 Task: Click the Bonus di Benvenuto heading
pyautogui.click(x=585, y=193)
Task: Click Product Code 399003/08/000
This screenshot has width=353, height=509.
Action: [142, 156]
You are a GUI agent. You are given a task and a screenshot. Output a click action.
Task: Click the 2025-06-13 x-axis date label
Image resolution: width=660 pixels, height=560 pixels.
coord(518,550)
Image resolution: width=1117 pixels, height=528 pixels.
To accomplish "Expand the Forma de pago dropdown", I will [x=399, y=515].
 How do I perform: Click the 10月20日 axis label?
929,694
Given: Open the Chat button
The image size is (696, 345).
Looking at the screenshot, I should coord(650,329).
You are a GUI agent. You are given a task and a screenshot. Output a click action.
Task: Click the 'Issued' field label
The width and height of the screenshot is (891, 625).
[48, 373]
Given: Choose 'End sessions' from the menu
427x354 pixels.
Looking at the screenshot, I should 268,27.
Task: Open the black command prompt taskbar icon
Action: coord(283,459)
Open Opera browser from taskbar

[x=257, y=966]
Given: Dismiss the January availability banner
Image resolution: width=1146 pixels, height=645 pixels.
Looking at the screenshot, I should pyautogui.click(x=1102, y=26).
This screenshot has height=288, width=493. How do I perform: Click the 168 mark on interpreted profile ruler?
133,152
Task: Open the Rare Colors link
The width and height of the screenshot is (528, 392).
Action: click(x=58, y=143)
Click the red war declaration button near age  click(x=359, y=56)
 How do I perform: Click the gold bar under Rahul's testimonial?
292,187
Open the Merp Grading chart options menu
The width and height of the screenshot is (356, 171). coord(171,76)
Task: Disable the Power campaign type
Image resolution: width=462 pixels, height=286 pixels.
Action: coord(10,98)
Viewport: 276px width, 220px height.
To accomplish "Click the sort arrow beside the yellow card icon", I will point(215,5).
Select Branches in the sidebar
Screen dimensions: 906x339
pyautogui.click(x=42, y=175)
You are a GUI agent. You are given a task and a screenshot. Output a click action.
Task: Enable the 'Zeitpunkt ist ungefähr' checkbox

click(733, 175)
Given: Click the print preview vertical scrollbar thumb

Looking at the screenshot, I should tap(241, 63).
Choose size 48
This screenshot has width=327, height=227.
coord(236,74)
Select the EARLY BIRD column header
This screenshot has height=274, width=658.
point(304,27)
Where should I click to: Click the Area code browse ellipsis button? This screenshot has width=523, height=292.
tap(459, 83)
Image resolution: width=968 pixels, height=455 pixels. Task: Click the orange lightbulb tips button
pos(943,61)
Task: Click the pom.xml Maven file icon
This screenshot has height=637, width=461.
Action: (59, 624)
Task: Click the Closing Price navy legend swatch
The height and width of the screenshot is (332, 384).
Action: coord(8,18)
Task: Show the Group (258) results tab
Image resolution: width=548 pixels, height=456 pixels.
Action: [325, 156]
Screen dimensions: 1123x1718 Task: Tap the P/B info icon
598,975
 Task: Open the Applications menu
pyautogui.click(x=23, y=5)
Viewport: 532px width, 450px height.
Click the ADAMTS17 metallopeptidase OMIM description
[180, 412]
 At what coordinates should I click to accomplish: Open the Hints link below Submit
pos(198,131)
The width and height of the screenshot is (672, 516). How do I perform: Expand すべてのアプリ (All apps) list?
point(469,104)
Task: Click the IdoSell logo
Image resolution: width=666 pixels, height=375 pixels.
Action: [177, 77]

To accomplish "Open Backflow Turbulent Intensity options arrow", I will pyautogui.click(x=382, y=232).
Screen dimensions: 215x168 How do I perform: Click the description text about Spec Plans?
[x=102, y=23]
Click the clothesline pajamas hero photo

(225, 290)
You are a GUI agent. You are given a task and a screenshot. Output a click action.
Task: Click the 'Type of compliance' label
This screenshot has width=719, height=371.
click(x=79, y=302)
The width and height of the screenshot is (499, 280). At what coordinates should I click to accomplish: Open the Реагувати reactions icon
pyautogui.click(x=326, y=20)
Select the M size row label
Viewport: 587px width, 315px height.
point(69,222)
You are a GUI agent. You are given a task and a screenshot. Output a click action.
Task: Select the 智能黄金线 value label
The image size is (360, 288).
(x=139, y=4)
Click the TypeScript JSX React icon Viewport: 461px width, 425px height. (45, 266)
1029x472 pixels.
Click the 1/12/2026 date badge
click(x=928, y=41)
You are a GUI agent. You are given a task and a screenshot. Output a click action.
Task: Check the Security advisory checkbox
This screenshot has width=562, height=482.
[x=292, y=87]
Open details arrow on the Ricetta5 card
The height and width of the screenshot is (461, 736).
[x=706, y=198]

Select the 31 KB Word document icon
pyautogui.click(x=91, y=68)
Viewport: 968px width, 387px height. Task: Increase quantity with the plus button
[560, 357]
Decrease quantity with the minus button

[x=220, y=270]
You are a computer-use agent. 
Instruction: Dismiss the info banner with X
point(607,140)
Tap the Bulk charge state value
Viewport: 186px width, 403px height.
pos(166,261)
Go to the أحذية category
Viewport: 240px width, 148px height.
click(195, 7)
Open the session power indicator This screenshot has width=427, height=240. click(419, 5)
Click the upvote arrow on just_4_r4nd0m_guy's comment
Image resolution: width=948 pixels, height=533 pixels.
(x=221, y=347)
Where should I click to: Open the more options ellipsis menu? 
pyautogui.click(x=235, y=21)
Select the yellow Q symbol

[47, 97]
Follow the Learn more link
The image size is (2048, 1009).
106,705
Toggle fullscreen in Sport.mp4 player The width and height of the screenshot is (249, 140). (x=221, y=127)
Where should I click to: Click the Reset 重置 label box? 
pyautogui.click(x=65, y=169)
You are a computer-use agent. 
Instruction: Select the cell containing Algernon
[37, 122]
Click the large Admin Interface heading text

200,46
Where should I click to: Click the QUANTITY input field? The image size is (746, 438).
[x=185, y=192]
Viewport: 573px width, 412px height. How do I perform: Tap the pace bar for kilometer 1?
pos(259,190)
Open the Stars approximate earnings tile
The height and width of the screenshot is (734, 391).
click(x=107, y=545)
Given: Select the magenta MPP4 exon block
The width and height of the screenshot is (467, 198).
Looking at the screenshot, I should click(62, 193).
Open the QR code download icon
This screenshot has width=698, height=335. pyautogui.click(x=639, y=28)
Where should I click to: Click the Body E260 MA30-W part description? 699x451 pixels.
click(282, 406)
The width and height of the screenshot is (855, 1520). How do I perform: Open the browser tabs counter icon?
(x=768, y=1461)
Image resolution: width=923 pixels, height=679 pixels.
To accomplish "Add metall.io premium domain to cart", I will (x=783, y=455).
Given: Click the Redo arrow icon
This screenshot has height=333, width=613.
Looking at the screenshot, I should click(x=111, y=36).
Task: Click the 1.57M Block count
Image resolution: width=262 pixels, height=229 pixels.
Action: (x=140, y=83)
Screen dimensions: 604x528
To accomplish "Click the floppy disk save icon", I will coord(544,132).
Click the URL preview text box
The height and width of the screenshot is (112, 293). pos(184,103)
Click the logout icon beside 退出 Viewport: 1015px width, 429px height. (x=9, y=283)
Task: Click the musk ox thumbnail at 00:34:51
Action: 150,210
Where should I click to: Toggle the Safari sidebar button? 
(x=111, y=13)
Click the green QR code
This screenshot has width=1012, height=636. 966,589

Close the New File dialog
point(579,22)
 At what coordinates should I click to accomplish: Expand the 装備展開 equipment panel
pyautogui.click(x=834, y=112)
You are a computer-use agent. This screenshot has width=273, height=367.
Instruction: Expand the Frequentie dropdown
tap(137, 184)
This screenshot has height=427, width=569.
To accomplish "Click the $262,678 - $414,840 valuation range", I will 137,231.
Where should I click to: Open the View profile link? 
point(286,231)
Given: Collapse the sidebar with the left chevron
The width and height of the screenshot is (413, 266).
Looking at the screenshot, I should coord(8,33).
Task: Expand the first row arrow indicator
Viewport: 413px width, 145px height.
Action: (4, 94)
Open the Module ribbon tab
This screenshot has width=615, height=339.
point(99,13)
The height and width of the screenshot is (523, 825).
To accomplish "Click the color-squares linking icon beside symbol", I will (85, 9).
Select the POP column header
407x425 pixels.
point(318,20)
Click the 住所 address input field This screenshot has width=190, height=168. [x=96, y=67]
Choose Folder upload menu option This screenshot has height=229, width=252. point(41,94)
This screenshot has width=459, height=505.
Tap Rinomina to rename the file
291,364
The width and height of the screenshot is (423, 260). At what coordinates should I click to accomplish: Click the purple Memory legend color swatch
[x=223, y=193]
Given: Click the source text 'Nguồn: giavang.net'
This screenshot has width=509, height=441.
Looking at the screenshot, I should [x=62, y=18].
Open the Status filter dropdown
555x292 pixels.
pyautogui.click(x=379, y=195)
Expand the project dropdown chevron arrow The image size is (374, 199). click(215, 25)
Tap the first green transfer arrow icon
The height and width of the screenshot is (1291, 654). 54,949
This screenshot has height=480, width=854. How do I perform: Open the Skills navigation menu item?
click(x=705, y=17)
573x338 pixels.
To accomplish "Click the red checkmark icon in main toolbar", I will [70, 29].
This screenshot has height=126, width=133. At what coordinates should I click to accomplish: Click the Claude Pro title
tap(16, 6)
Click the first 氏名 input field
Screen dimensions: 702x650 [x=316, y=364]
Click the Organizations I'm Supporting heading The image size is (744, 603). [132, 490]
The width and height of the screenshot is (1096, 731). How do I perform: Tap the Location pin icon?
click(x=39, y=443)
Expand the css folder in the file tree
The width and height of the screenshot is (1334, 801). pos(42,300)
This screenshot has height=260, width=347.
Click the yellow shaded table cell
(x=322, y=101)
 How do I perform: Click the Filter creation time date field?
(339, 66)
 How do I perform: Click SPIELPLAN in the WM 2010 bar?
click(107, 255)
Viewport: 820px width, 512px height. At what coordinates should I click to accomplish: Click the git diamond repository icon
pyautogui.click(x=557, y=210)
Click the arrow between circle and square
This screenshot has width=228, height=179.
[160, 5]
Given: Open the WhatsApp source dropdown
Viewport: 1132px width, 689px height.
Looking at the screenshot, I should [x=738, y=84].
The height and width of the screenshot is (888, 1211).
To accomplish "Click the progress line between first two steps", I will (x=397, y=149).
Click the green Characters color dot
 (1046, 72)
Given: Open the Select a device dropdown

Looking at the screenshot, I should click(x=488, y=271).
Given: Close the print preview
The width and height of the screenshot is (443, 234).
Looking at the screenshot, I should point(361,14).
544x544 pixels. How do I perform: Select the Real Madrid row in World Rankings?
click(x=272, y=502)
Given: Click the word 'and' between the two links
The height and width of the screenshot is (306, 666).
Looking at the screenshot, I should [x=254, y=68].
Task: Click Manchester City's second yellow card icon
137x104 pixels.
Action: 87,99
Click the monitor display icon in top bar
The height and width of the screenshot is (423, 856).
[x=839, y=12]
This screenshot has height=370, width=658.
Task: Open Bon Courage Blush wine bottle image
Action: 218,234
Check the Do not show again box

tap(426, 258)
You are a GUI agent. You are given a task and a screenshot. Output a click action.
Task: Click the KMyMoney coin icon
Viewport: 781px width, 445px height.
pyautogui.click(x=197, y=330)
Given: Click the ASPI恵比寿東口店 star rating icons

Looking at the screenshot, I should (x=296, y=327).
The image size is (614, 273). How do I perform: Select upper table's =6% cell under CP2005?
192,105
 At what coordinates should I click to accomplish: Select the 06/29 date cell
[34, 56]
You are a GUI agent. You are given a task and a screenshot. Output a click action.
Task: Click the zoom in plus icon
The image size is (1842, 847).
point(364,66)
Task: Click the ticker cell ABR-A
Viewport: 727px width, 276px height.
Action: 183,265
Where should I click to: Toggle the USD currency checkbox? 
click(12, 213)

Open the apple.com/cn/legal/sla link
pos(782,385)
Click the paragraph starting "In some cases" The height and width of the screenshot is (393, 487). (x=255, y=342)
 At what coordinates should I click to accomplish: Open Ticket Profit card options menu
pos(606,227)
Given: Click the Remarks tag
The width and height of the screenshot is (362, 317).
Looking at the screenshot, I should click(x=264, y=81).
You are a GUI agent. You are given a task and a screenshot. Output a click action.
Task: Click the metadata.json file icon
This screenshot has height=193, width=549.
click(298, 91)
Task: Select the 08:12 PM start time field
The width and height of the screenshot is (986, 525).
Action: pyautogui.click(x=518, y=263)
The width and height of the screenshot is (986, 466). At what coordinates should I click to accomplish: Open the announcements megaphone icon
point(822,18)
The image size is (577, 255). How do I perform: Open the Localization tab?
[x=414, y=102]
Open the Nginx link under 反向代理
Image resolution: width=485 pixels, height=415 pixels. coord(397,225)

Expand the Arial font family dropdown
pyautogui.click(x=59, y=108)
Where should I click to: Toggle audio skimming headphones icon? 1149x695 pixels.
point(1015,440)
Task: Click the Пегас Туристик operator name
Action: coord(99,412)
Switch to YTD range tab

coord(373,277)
.....
• **PROBLEM TO WORK ON**
Take the listing from its first line to the line containing "Given: Choose 'End sessions' from the menu". Reproduce those lines exactly and nothing else.

• **EXERCISE RESPONSE**
 Task: Click the Bonus di Benvenuto heading
pyautogui.click(x=585, y=193)
Task: Click Product Code 399003/08/000
This screenshot has width=353, height=509.
Action: [142, 156]
You are a GUI agent. You are given a task and a screenshot. Output a click action.
Task: Click the 2025-06-13 x-axis date label
Image resolution: width=660 pixels, height=560 pixels.
coord(518,550)
Image resolution: width=1117 pixels, height=528 pixels.
To accomplish "Expand the Forma de pago dropdown", I will [x=399, y=515].
 How do I perform: Click the 10月20日 axis label?
929,694
Given: Open the Chat button
The image size is (696, 345).
Looking at the screenshot, I should coord(650,329).
You are a GUI agent. You are given a task and a screenshot. Output a click action.
Task: Click the 'Issued' field label
The width and height of the screenshot is (891, 625).
[48, 373]
Given: Choose 'End sessions' from the menu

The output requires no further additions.